Learning Efficient Recursive Numeral Systems via Reinforcement Learning
Andrea Silvi, Jonathan Thomas, Emil Carlsson, Devdatt Dubhashi, Moa Johansson
TL;DR
The paper addresses how recursive numeral systems can emerge under pressures for efficient communication. It introduces a neuro-symbolic two-agent RL framework built on a slightly modified Hurford meta-grammar to allow grammar changes and optimization. The main contributions show that RL-guided interaction yields numeral systems that lie near the Pareto frontier of lexicon size and morphosyntactic complexity, with configurations bearing resemblance to human systems. This work provides a mechanistic explanation for the emergence of efficient recursive numeral systems and points to future work on iterated learning and distributional effects to further align with human languages.
Abstract
It has previously been shown that by using reinforcement learning (RL), agents can derive simple approximate and exact-restricted numeral systems that are similar to human ones (Carlsson, 2021).
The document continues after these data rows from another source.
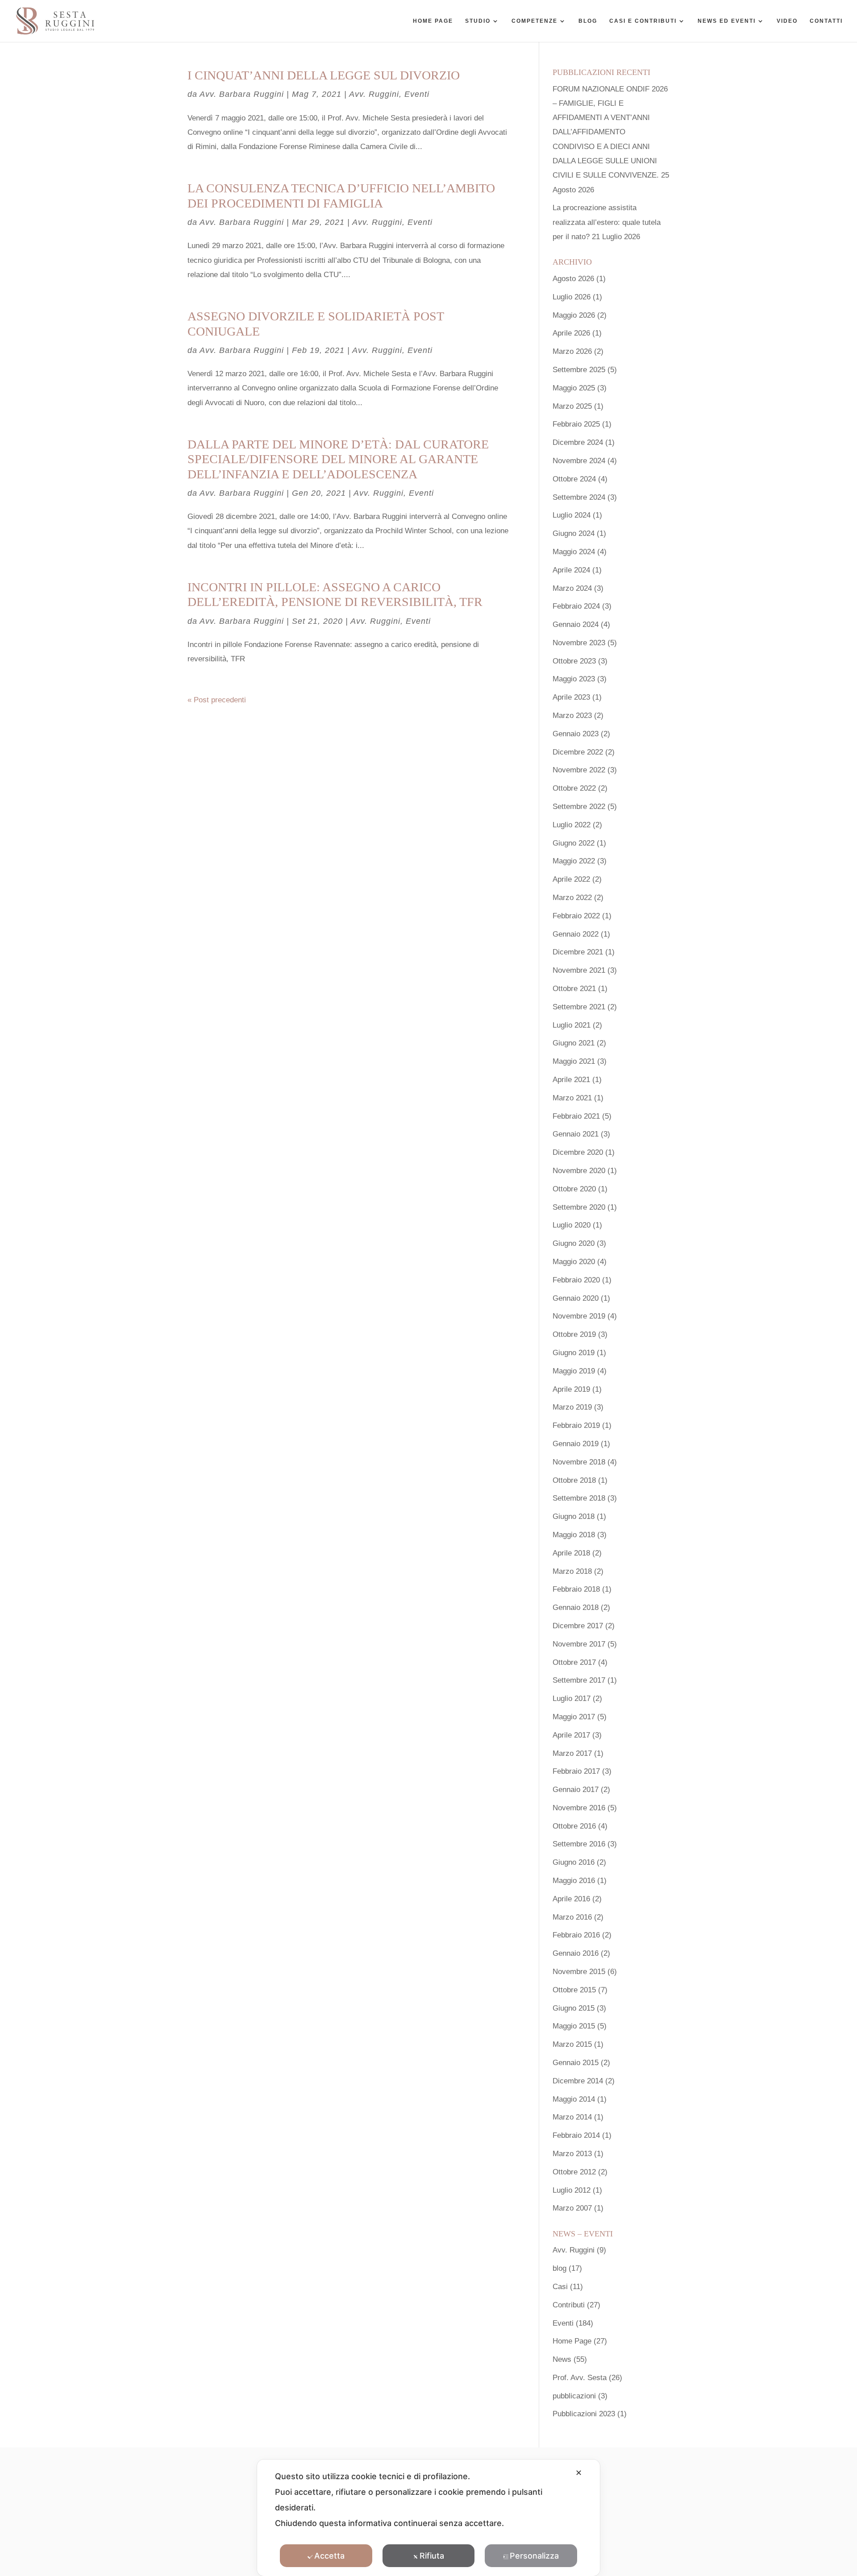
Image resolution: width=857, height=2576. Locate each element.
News (562, 2359)
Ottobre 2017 (574, 1662)
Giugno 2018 (574, 1516)
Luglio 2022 (572, 825)
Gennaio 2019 (576, 1443)
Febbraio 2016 (576, 1935)
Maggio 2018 (574, 1535)
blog (559, 2268)
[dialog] (428, 2518)
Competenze (534, 21)
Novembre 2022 (579, 770)
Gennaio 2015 (576, 2062)
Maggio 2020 (574, 1261)
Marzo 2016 (572, 1917)
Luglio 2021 (572, 1025)
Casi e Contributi (643, 21)
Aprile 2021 (571, 1079)
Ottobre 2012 (574, 2172)
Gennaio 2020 (576, 1298)
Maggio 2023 (574, 679)
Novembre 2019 (579, 1316)
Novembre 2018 (579, 1462)
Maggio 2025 (574, 388)
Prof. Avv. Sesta (580, 2377)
However, it is a major challenge to show how more complex recursive numeral systems, similar to for example English, could arise via a simple learning mechanism such as RL. Here, we introduce an approach towards deriving a mechanistic explanation of the emergence of efficient recursive number systems. We consider pairs of agents learning how to communicate about numerical quantities through a meta-grammar that can be gradually modified throughout the interactions. Utilising a slightly modified version of the meta-grammar of Hurford (1975), we demonstrate that our RL agents, shaped by the pressures for efficient communication, can effectively modify their lexicon towards Pareto-optimal configurations which are comparable to those observed within human numeral systems in terms of their efficiency.